On pourrait résumer ce roman-chaos ainsi:
Une charrette des rues s’introduit sur la grande place centrale d’une mégalopole en guerre. Oui, une charrette, alors qu’on n’en voit plus nulle part depuis des lustres ! Une charrette aux quatre roues jaunes, tirée par un saltimbanque aux habits flamboyants !
Et si sa venue entraîne d’abord nos personnages dans une pseudo quête chevaleresque et fantasque, si les bateleurs de la charrette eux-mêmes nous donnent à voir, aussitôt arrivés, un spectacle burlesque haut en couleurs, tout basculera finalement dans la tragédie.

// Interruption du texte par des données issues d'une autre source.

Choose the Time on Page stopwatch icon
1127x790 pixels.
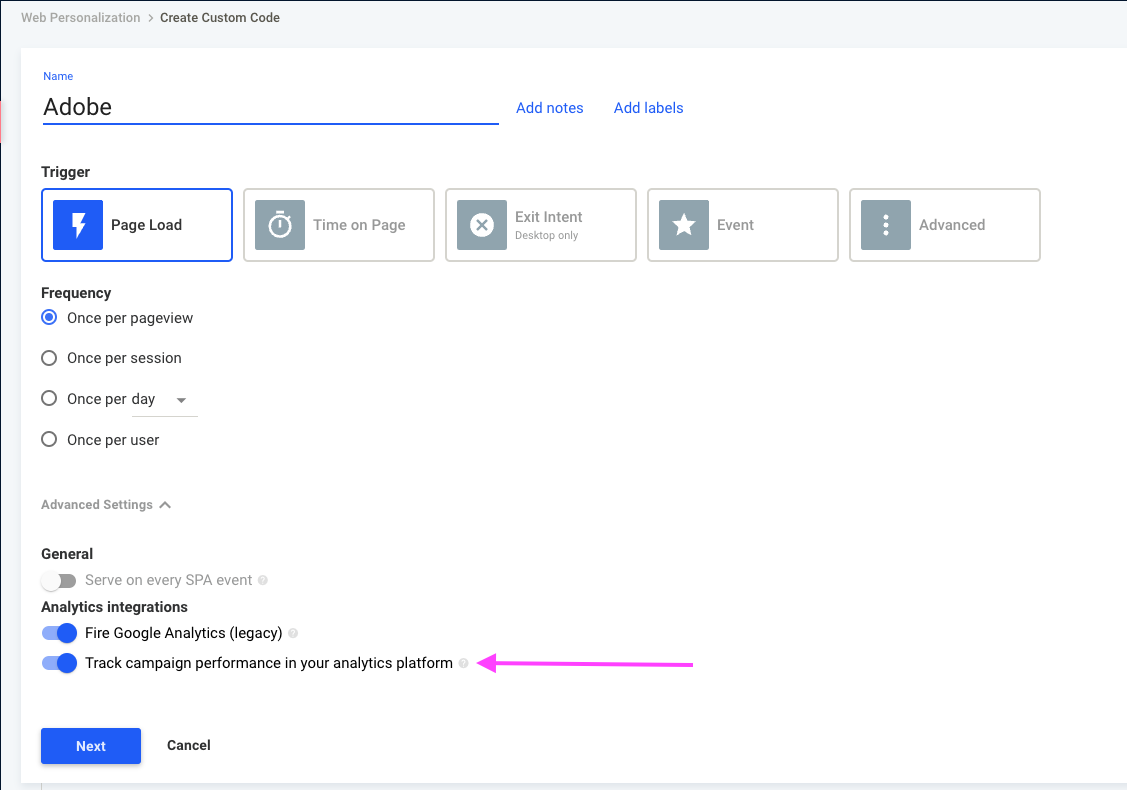pyautogui.click(x=280, y=225)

Car nos personnages, militants, hauts responsables politiques et humanitaires, mais mystérieusement désorientés, fascinés, envoûtés par la présence incongrue de cette charrette et de ses bateleurs, iront jusqu’à commettre l’irréparable, en même temps que bascule dramatiquement, à leur désavantage, le rapport de force dans le jeu politique auquel ils sont intimement mêlés.
Sombrant dans la mélancolie, radicalisant leurs choix politiques et stratégiques, se déconnectant des réalités, abordant dans le même mouvement aux profondeurs inconscientes de leur personnalité, jusqu’au désespoir, ils entraîneront dans leur chute leurs partisans et les mouvements de masse qu’ils dirigent.